UPDATE (2017 Aug 2) – I’ve had more than person ask whether they’ll be able to see the solar corona, the tenuous and very hot outermost layer of the Sun’s atmosphere, during the partial eclipse in Boise. I believe the answer is no.
This website indicates that the corona is a million times dimmer than the Sun’s photosphere. During the darkest part of the partial eclipse in Boise, the photosphere, the part of the Sun we usually see, will be 200,000 times dimmer than usual (see below).
So my guess is, from Boise, not enough of the photosphere will be occulted to reveal the corona.
Millions of people will travel from around the world to observe the total solar eclipse on August 21 in the path of totality, a band extending across the US in which the Moon will completely occult the Sun. Everyone NOT inside that path will observe a partial solar eclipse, and the closer you are to the path of totality, the darker your partial eclipse.

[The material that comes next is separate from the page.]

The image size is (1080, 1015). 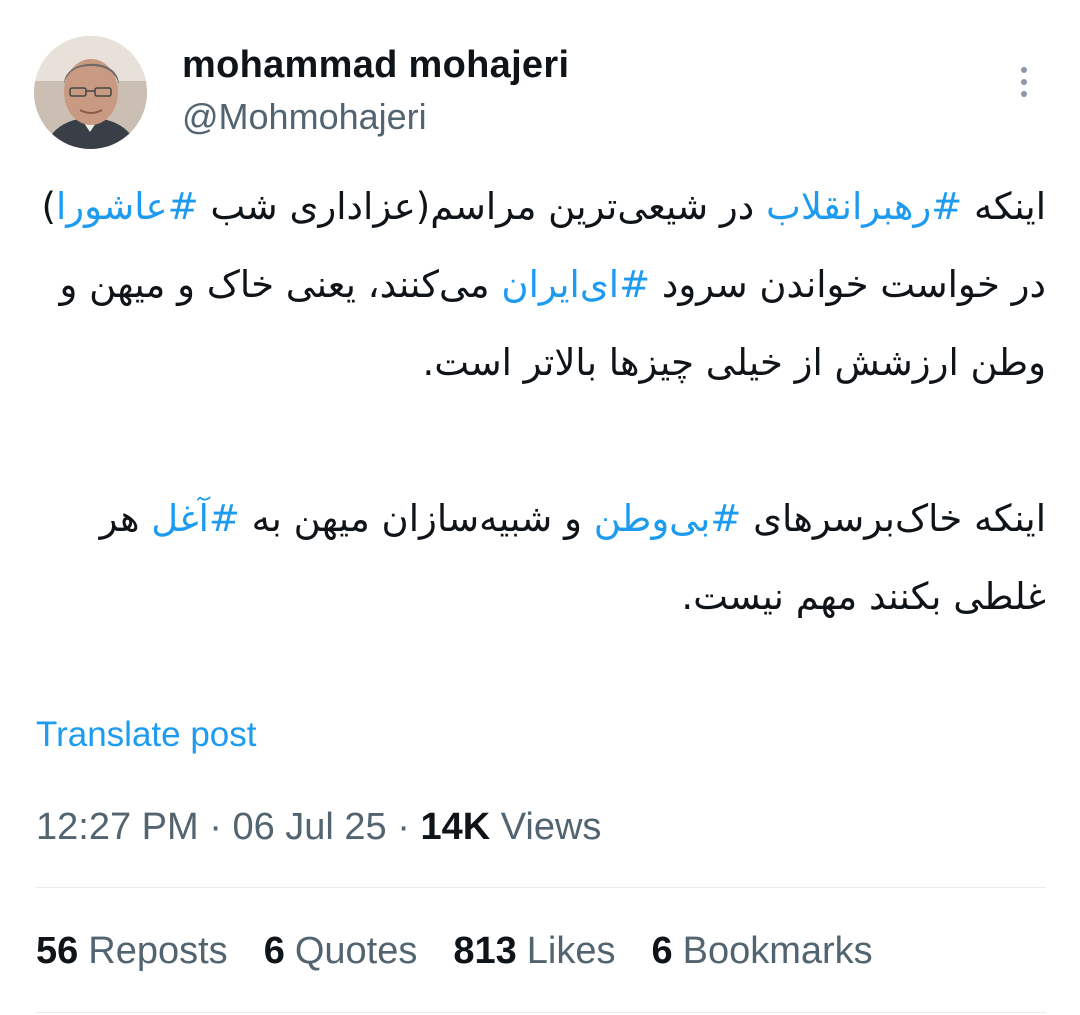 What do you see at coordinates (894, 518) in the screenshot?
I see `tweet-text-segment: اینکه خاک‌برسرهای` at bounding box center [894, 518].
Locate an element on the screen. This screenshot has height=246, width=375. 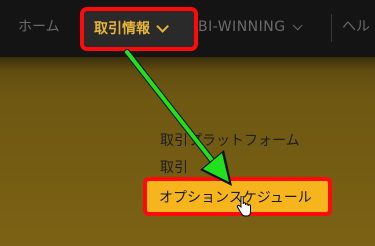
dropdown-item-trade: 取引 is located at coordinates (174, 167).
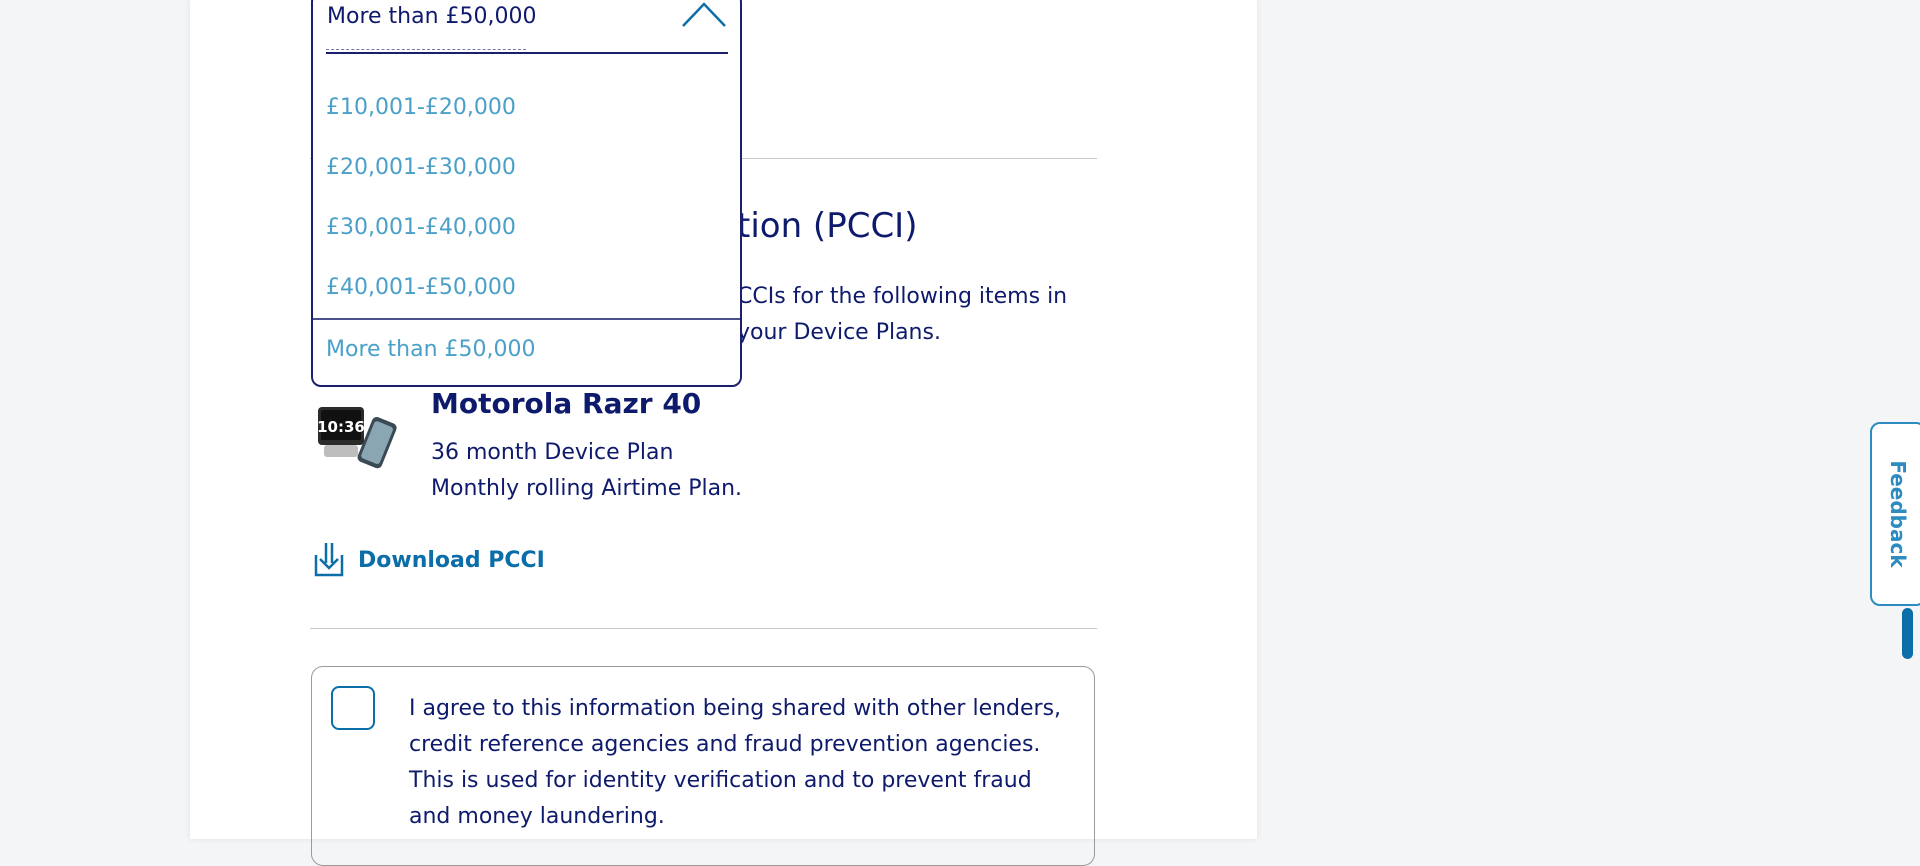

During our statewide tour talking about the eclipse, I have been asked again and again “Is it worthwhile trying to get to the path of totality?” The honest truth is that there are some aspects of the eclipse that you will miss out on if you don’t get to the path of totality.
BUT getting to the path of totality can be difficult – in Idaho, there are reports that all hotels and campsites are booked up, and driving to the path on the day of the eclipse will probably involve sitting in traffic for many hours. So travelers should be prepared with food and water.

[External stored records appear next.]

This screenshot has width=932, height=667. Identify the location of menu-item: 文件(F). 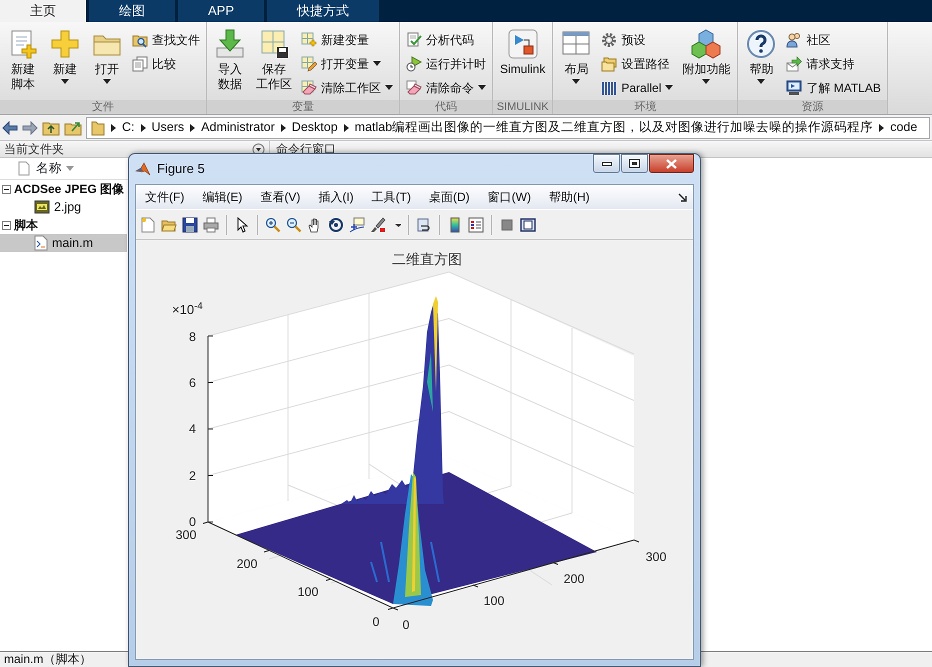
(165, 197).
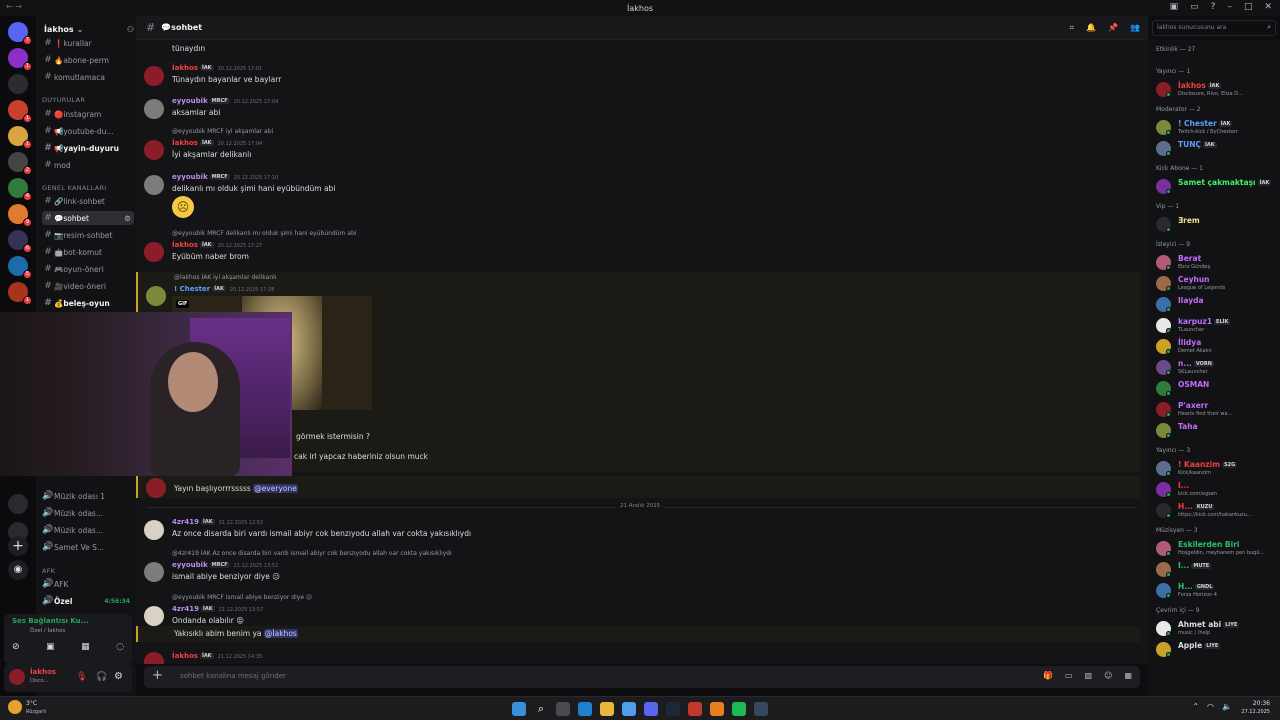  I want to click on apps-icon: ▦, so click(1128, 676).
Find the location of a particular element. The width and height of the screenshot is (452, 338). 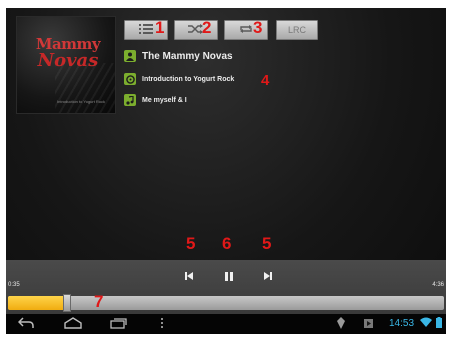

system-nav-bar: 14:53 is located at coordinates (226, 324).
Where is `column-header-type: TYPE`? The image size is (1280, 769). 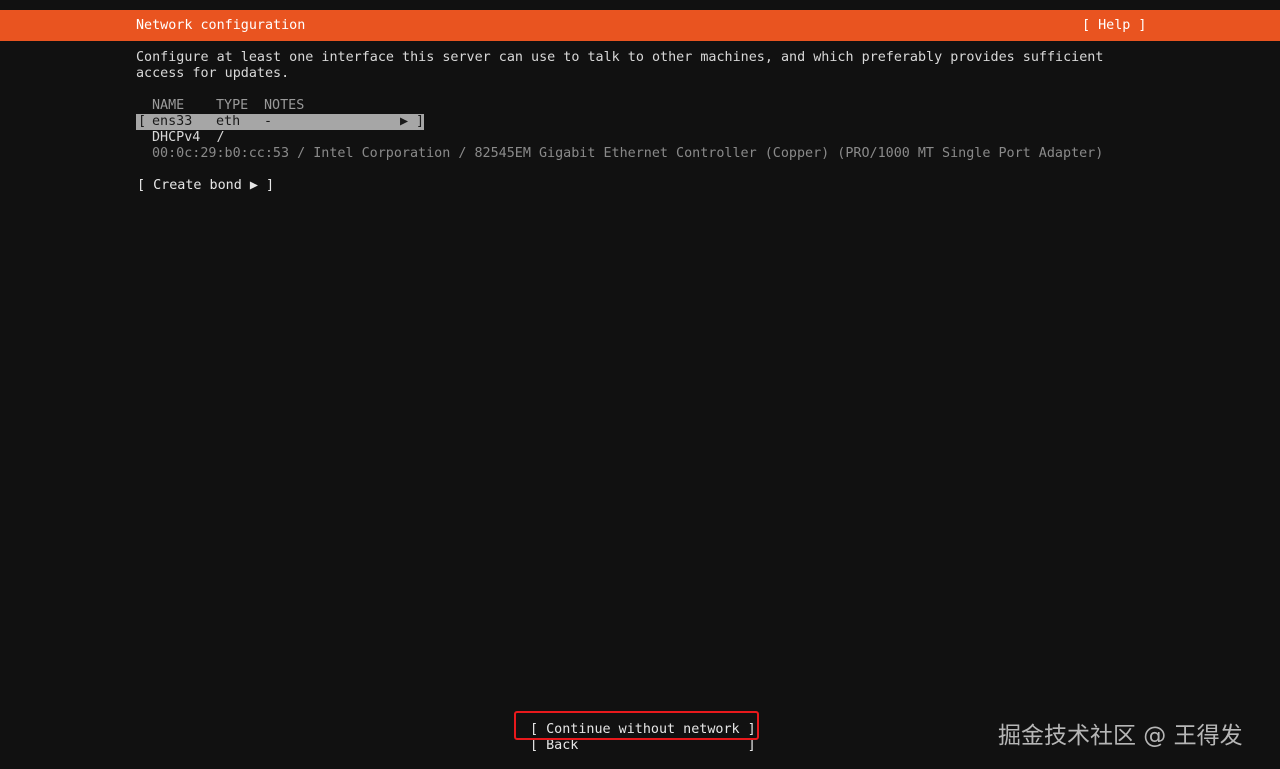 column-header-type: TYPE is located at coordinates (232, 106).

So what will you see if you CAN’T get to the path? You can still enjoy a nice eclipse, but you MUST use eye protection during the ENTIRE eclipse. Staring at a partial eclipse at any level can permanently damage your eyes.
What will you see during a partial eclipse? That depends on where you observe from. For example, Boise is just south of totality and will see a partial eclipse with 99.555% obscuration (check out this amazing map to see eclipse conditions anywhere in the world). That means the Moon will block all but 0.00445% of the Sun’s disk, making the Sun more than 200,000 times darker than usual.
So what will that look like? The visualization below shows an approximation as seen through eclipse shades. As one-two-hundredth its normal brightness, the Sun will appear a little dimmer than the sky at twilight* and about ten times as bright as the Sun normally appears from Pluto.
At this level, though, you probably won’t be able to see the solar corona, and other eclipse effects will be substantially more muted. But for those who can’t take off of work or skip school – August 21 is a Monday, after all – the partial eclipse viewed from near the path of totality will still be a once-in-a-lifetime event.
*At 0.00445%, the usual solar flux (1300 W/m^2) will be reduced to about 0.06 W/m^2. This paper indicates that when the Sun is at a zenith angle of 105 degrees (i.e. a while after the Sun has set), the sky brightness is about 0.1 W/m^2.